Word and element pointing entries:
-*-*-
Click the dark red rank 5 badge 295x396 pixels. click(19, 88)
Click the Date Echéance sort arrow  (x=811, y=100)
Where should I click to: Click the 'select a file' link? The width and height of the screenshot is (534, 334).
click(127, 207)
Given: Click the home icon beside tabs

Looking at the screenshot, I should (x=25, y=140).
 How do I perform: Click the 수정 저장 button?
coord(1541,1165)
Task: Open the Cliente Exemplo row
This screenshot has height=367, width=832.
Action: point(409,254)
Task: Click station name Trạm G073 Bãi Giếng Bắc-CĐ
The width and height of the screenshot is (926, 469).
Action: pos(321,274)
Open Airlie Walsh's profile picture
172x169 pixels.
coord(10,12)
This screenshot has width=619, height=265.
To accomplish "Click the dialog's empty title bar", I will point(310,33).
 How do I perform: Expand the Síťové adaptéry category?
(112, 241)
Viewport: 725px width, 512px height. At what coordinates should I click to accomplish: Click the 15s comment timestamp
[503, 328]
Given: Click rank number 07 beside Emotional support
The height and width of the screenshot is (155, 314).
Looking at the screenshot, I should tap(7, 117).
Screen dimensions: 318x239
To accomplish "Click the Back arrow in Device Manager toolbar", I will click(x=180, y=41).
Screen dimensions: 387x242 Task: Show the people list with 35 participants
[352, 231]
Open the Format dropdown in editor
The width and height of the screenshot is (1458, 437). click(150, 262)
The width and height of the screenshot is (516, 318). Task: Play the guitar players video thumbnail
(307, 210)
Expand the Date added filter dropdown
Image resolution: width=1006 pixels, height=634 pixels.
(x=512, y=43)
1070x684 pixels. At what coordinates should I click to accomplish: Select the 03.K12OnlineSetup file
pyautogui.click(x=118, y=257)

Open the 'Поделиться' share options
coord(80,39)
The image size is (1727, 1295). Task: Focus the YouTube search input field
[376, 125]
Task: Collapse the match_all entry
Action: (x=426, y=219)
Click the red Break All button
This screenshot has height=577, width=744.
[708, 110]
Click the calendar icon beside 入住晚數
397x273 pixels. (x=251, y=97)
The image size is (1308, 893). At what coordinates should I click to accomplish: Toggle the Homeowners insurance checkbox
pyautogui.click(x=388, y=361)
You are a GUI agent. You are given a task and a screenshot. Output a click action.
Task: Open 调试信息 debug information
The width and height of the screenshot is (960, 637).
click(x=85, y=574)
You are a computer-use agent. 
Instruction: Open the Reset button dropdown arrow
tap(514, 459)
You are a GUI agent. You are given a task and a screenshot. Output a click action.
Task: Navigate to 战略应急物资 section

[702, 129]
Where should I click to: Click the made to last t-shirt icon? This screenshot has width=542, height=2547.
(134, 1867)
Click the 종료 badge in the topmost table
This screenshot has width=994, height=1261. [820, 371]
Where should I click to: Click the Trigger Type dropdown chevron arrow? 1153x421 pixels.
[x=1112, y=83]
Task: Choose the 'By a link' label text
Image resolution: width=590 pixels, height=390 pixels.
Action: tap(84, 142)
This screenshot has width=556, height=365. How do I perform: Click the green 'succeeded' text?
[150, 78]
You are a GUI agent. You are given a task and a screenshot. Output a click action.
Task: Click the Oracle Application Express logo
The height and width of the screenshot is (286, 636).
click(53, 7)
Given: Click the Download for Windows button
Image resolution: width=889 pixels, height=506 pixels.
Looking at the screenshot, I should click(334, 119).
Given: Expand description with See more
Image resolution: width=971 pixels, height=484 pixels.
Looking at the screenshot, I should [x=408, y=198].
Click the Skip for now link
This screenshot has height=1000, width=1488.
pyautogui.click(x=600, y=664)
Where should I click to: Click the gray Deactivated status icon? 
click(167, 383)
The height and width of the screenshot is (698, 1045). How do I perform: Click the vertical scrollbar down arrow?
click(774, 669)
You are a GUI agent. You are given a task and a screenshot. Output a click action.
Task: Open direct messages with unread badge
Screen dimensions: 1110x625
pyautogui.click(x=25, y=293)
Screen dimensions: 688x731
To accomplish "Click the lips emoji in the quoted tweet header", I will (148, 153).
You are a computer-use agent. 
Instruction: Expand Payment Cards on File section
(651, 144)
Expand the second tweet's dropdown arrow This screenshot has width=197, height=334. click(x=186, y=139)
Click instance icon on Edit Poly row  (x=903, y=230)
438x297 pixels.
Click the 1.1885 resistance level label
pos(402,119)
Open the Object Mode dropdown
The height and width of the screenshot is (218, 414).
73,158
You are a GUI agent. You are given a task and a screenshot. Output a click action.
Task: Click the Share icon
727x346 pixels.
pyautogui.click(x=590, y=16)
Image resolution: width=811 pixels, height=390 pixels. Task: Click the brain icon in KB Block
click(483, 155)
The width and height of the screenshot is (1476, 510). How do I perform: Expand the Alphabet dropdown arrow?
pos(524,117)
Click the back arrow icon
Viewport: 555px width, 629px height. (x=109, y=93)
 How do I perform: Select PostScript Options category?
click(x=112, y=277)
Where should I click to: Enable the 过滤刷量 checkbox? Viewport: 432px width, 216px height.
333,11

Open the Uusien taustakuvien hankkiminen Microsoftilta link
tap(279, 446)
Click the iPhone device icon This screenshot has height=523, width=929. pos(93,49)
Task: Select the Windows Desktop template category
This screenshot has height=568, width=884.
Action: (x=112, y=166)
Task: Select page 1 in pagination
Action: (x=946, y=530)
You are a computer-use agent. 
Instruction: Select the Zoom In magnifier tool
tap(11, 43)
-*-*-
* Problem description: Copy out every line of the data above word for word.

* Task solution:
Click the dark red rank 5 badge 295x396 pixels. click(19, 88)
Click the Date Echéance sort arrow  (x=811, y=100)
Where should I click to: Click the 'select a file' link? The width and height of the screenshot is (534, 334).
click(127, 207)
Given: Click the home icon beside tabs

Looking at the screenshot, I should (x=25, y=140).
 How do I perform: Click the 수정 저장 button?
coord(1541,1165)
Task: Open the Cliente Exemplo row
This screenshot has height=367, width=832.
Action: point(409,254)
Task: Click station name Trạm G073 Bãi Giếng Bắc-CĐ
The width and height of the screenshot is (926, 469).
Action: pos(321,274)
Open Airlie Walsh's profile picture
172x169 pixels.
coord(10,12)
This screenshot has width=619, height=265.
To accomplish "Click the dialog's empty title bar", I will point(310,33).
 How do I perform: Expand the Síťové adaptéry category?
(112, 241)
Viewport: 725px width, 512px height. At what coordinates should I click to accomplish: Click the 15s comment timestamp
[503, 328]
Given: Click rank number 07 beside Emotional support
The height and width of the screenshot is (155, 314).
Looking at the screenshot, I should tap(7, 117).
Screen dimensions: 318x239
To accomplish "Click the Back arrow in Device Manager toolbar", I will click(x=180, y=41).
Screen dimensions: 387x242 Task: Show the people list with 35 participants
[352, 231]
Open the Format dropdown in editor
The width and height of the screenshot is (1458, 437). click(150, 262)
The width and height of the screenshot is (516, 318). Task: Play the guitar players video thumbnail
(307, 210)
Expand the Date added filter dropdown
Image resolution: width=1006 pixels, height=634 pixels.
(x=512, y=43)
1070x684 pixels. At what coordinates should I click to accomplish: Select the 03.K12OnlineSetup file
pyautogui.click(x=118, y=257)

Open the 'Поделиться' share options
coord(80,39)
The image size is (1727, 1295). Task: Focus the YouTube search input field
[376, 125]
Task: Collapse the match_all entry
Action: (x=426, y=219)
Click the red Break All button
This screenshot has height=577, width=744.
[708, 110]
Click the calendar icon beside 入住晚數
397x273 pixels. (x=251, y=97)
The image size is (1308, 893). At what coordinates should I click to accomplish: Toggle the Homeowners insurance checkbox
pyautogui.click(x=388, y=361)
You are a GUI agent. You are given a task and a screenshot. Output a click action.
Task: Open 调试信息 debug information
The width and height of the screenshot is (960, 637).
click(x=85, y=574)
You are a computer-use agent. 
Instruction: Open the Reset button dropdown arrow
tap(514, 459)
You are a GUI agent. You are given a task and a screenshot. Output a click action.
Task: Navigate to 战略应急物资 section

[702, 129]
Where should I click to: Click the made to last t-shirt icon? This screenshot has width=542, height=2547.
(134, 1867)
Click the 종료 badge in the topmost table
This screenshot has width=994, height=1261. [820, 371]
Where should I click to: Click the Trigger Type dropdown chevron arrow? 1153x421 pixels.
[x=1112, y=83]
Task: Choose the 'By a link' label text
Image resolution: width=590 pixels, height=390 pixels.
Action: tap(84, 142)
This screenshot has width=556, height=365. How do I perform: Click the green 'succeeded' text?
[150, 78]
You are a GUI agent. You are given a task and a screenshot. Output a click action.
Task: Click the Oracle Application Express logo
The height and width of the screenshot is (286, 636).
click(53, 7)
Given: Click the Download for Windows button
Image resolution: width=889 pixels, height=506 pixels.
Looking at the screenshot, I should click(334, 119).
Given: Expand description with See more
Image resolution: width=971 pixels, height=484 pixels.
Looking at the screenshot, I should [x=408, y=198].
Click the Skip for now link
This screenshot has height=1000, width=1488.
pyautogui.click(x=600, y=664)
Where should I click to: Click the gray Deactivated status icon? 
click(167, 383)
The height and width of the screenshot is (698, 1045). How do I perform: Click the vertical scrollbar down arrow?
click(774, 669)
You are a GUI agent. You are given a task and a screenshot. Output a click action.
Task: Open direct messages with unread badge
Screen dimensions: 1110x625
pyautogui.click(x=25, y=293)
Screen dimensions: 688x731
To accomplish "Click the lips emoji in the quoted tweet header", I will (148, 153).
You are a computer-use agent. 
Instruction: Expand Payment Cards on File section
(651, 144)
Expand the second tweet's dropdown arrow This screenshot has width=197, height=334. click(x=186, y=139)
Click instance icon on Edit Poly row  (x=903, y=230)
438x297 pixels.
Click the 1.1885 resistance level label
pos(402,119)
Open the Object Mode dropdown
The height and width of the screenshot is (218, 414).
73,158
You are a GUI agent. You are given a task and a screenshot. Output a click action.
Task: Click the Share icon
727x346 pixels.
pyautogui.click(x=590, y=16)
Image resolution: width=811 pixels, height=390 pixels. Task: Click the brain icon in KB Block
click(483, 155)
The width and height of the screenshot is (1476, 510). How do I perform: Expand the Alphabet dropdown arrow?
pos(524,117)
Click the back arrow icon
Viewport: 555px width, 629px height. (x=109, y=93)
 How do I perform: Select PostScript Options category?
click(x=112, y=277)
Where should I click to: Enable the 过滤刷量 checkbox? Viewport: 432px width, 216px height.
333,11

Open the Uusien taustakuvien hankkiminen Microsoftilta link
tap(279, 446)
Click the iPhone device icon This screenshot has height=523, width=929. pos(93,49)
Task: Select the Windows Desktop template category
This screenshot has height=568, width=884.
Action: (x=112, y=166)
Task: Select page 1 in pagination
Action: (x=946, y=530)
You are a computer-use agent. 
Instruction: Select the Zoom In magnifier tool
tap(11, 43)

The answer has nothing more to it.